Restate word for word the lines in the listing below, starting at the line containing "[redirect to our pinterest" and ending at the line containing "4/07/2011 2:40 PM (649, 2160)", both included; leave out the rest.

## Records to process
━━━━━━
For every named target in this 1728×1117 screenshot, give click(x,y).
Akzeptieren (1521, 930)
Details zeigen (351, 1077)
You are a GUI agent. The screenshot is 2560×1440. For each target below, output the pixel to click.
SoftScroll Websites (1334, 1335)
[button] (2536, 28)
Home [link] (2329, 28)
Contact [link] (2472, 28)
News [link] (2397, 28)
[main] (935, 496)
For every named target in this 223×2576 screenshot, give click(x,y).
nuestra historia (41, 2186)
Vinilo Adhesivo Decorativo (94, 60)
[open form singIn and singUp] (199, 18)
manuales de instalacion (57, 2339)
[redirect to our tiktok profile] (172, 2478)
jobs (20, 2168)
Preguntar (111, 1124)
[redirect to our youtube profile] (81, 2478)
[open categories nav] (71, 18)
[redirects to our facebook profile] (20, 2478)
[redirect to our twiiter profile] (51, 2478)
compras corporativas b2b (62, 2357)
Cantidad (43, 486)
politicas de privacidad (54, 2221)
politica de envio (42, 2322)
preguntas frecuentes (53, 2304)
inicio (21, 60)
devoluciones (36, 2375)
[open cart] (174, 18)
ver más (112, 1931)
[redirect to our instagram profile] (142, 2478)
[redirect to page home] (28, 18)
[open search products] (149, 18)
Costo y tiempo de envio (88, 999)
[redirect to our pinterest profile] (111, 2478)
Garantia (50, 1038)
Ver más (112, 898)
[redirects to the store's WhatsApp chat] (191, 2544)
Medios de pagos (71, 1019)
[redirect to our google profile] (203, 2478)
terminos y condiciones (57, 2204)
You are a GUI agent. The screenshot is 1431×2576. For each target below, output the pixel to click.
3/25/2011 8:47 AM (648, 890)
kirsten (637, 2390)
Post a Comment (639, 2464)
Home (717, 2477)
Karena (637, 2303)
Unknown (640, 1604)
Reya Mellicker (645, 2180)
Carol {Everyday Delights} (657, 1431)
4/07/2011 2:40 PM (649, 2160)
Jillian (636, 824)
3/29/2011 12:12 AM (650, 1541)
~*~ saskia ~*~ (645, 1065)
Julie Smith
━━━━━━
## Problem solution
[redirect to our pinterest profile] (111, 2478)
Garantia (50, 1038)
Ver más (112, 898)
[redirects to the store's WhatsApp chat] (191, 2544)
Medios de pagos (71, 1019)
[redirect to our google profile] (203, 2478)
terminos y condiciones (57, 2204)
You are a GUI agent. The screenshot is 1431×2576. For each target below, output the pixel to click.
3/25/2011 8:47 AM (648, 890)
kirsten (637, 2390)
Post a Comment (639, 2464)
Home (717, 2477)
Karena (637, 2303)
Unknown (640, 1604)
Reya Mellicker (645, 2180)
Carol {Everyday Delights} (657, 1431)
4/07/2011 2:40 PM (649, 2160)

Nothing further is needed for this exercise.